Wednesday 9 August 2017

Blog Tour: Perfect Prey by Helen Fields


Claire's Review

Perfect Prey is the second book in the DI Callanach series. I had read the first book when I read this but it didn't affect my enjoyment.

The story is about DI Callanach and DI Turner. Callanach is called the a festival where a man has been stabbed; Turner is called the another murder where a nurse has been crushed to death.

I found this book dark and intriguing, and fast paced read, full of detail from start to finish including the grotesque murders. 

This is a must read for anyone who reads this genre and I will definitely be grabbing a copy of the first and the next installments!


Extract

Chapter nine page 61 – 62

Callanach took out his mobile and switched on the torch app that would drain the battery in no time, but it would do for him to get his bearings and stop wasting any more minutes. He walked between rows of books, all neatly stored, with boxes at the end of each line containing the expected jumble and junk. Children’s toys, some costumes, ageing furniture that no one had decided what to do with. He turned a corner, letting his phone shine at the floor, sensing rather than seeing obstacles as he walked away from the neat rows of books. There was a noise behind him. He spun round, disoriented. One foot flew out from beneath him and he threw a hand to the side to grab what he could to stabilise himself. His other foot followed the same fate, slipping on the floor, and his free arm shot up rather than out, clutching at the first thing it touched. It was a textile, smooth and slippery, wet on one side. Callanach shouted as he fell, landing on his back as whatever his hand had found loosened in his grasp. He closed his eyes as pain shot through his coccyx. A few moments later he repositioned his mobile and shone the light upwards.
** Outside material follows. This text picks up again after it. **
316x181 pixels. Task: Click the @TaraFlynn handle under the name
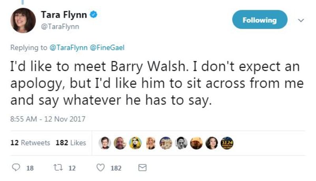pyautogui.click(x=60, y=27)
Above him was, without a doubt, the body of Michael Swan. He had been suspended horizontally from a metal structural beam by his neck and his bound ankles. Callanach could only see fragments as the beam of torchlight moved, shakily, along the length of the corpse. Whoever had hung him had almost entirely skinned Swan’s face. Callanach had read numerous articles about it but never seen a case where it had been done. An incision had been made around the outer circle of facial skin, starting at one side of the lower jaw, heading up around the cheekbone, across the forehead and back down the other side. Finally, like a perfectly skinned rabbit, his face had been peeled.
Callanach felt the stickiness in his palm and knew that the resulting flap of skin had been what he’d grabbed as he’d slipped. He didn’t need the torchlight to confirm the pool of blood he was lying in.
‘Police officer, put down your weapons,’ Salter shouted from the doorway, no doubt assuming an assault and possible injury.
‘I’m all right, Salter. There’s no one else here.’ He may not have checked every inch of it, but Callanach was sure the assailant had left the building the night before, taking Swan’s mobile and wallet with them.
‘The fuse box is fine, the light bulbs must all have blown. Callanach could hear the caretaker’s voice getting closer.
‘Salter, get everyone else out of here right now. Close down the scene. Contact the pathologist immediately and call foren­sics in. Do not enter. I’ve already compromised the evidence.’
He could hear urgent instructions being given and the sound of footsteps disappearing away.

‘You sure you’re not hurt, sir? It sounded bad,’ Salter called.